_Instructions to follow:_
Reproduce word for word, from the entries below, the line with "[Who do you think you are?] (51, 1221)", the line with "[A Big Change for a Small Man] (51, 1101)", and every line between them, and nothing more.

_Material for this task:_
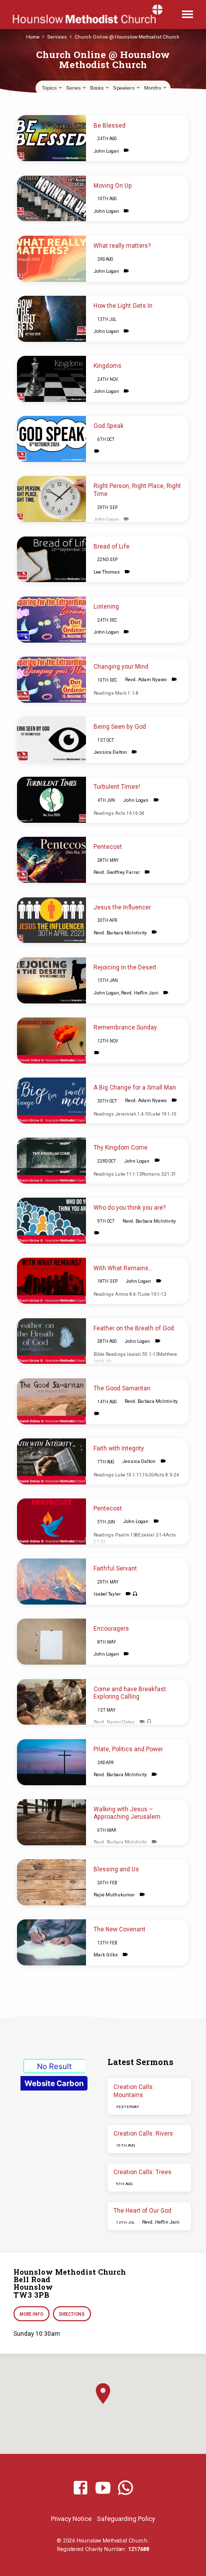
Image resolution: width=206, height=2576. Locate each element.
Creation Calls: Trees (143, 2172)
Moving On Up (113, 185)
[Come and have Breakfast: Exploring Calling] (51, 1702)
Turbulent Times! (117, 786)
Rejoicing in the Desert (125, 967)
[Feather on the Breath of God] (51, 1341)
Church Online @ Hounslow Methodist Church (127, 37)
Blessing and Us (116, 1869)
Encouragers (111, 1628)
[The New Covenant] (51, 1942)
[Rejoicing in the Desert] (51, 980)
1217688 (138, 2549)
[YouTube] (103, 2488)
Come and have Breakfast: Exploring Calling (131, 1693)
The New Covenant (120, 1929)
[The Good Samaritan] (51, 1401)
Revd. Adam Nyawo (145, 679)
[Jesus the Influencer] (51, 920)
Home (33, 37)
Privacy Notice (71, 2518)
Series (74, 88)
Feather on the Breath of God (134, 1328)
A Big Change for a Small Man (135, 1087)
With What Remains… (123, 1268)
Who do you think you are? (130, 1207)
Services (57, 37)
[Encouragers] (51, 1642)
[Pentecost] (51, 860)
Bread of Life (112, 546)
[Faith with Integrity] (51, 1461)
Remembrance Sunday (125, 1027)
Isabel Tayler (107, 1594)
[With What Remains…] (51, 1281)
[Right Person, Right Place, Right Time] (51, 499)
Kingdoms (108, 365)
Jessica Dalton (110, 752)
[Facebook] (81, 2488)
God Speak (109, 425)
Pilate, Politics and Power (128, 1749)
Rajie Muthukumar (114, 1894)
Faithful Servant (115, 1568)
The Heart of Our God (143, 2210)
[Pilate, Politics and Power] (51, 1762)
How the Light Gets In (123, 305)
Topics (50, 88)
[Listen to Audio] (135, 1594)
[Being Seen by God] (51, 740)
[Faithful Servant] (51, 1582)
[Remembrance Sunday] (51, 1040)
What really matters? (122, 245)
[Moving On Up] (51, 199)
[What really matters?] (51, 259)
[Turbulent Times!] (51, 800)
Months (153, 88)
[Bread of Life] (51, 560)
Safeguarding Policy (126, 2518)
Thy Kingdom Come (121, 1147)
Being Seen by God (120, 726)
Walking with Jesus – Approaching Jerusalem (127, 1813)
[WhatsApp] (125, 2488)
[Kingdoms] (51, 379)
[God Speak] (51, 439)
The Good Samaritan (122, 1388)
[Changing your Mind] (51, 680)
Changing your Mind (121, 666)
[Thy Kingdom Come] (51, 1161)
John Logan (106, 151)
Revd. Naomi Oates (114, 1722)
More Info (31, 2314)
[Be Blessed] (51, 138)
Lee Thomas (107, 572)
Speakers (124, 88)
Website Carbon (54, 2083)
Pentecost (108, 846)
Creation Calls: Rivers (143, 2133)
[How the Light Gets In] (51, 319)
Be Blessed (110, 125)
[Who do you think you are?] (51, 1221)
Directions (71, 2314)
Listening (106, 606)
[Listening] (51, 620)
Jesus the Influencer (122, 907)
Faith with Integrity (119, 1448)
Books (97, 88)
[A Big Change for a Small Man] (51, 1101)
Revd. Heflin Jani (139, 992)
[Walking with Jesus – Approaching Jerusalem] (51, 1822)
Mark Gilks (106, 1954)
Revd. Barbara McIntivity (120, 932)
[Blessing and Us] (51, 1882)
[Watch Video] (126, 150)
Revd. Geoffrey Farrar (117, 872)
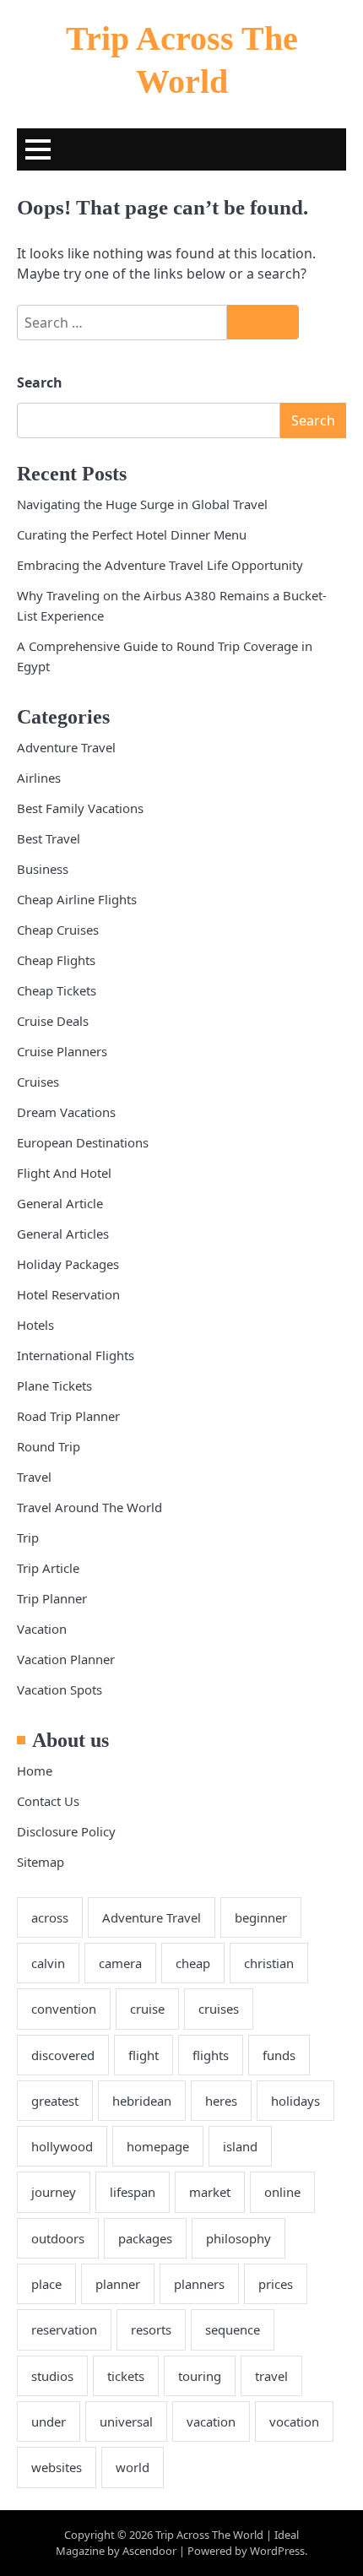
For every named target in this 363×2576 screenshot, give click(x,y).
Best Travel (48, 838)
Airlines (39, 777)
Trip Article (48, 1567)
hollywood (62, 2146)
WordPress (277, 2550)
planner (117, 2283)
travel (271, 2375)
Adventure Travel (66, 747)
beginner (261, 1917)
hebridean (141, 2100)
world (132, 2467)
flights (210, 2055)
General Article (60, 1203)
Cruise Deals (53, 1020)
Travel (34, 1476)
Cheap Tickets (56, 990)
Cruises (38, 1081)
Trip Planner (52, 1598)
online (282, 2191)
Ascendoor (149, 2550)
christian (269, 1963)
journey (53, 2191)
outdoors (57, 2238)
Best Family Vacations (80, 808)
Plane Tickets (54, 1385)
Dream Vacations (66, 1112)
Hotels (35, 1324)
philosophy (238, 2238)
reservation (64, 2329)
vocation (294, 2421)
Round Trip (48, 1446)
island (240, 2146)
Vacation (42, 1628)
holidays (295, 2100)
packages (145, 2238)
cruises (218, 2008)
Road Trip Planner (68, 1415)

_Reply to the exercise:_
[Who do you think you are?] (51, 1221)
Directions (71, 2314)
Listening (106, 606)
[Listening] (51, 620)
Jesus the Influencer (122, 907)
Faith with Integrity (119, 1448)
Books (97, 88)
[A Big Change for a Small Man] (51, 1101)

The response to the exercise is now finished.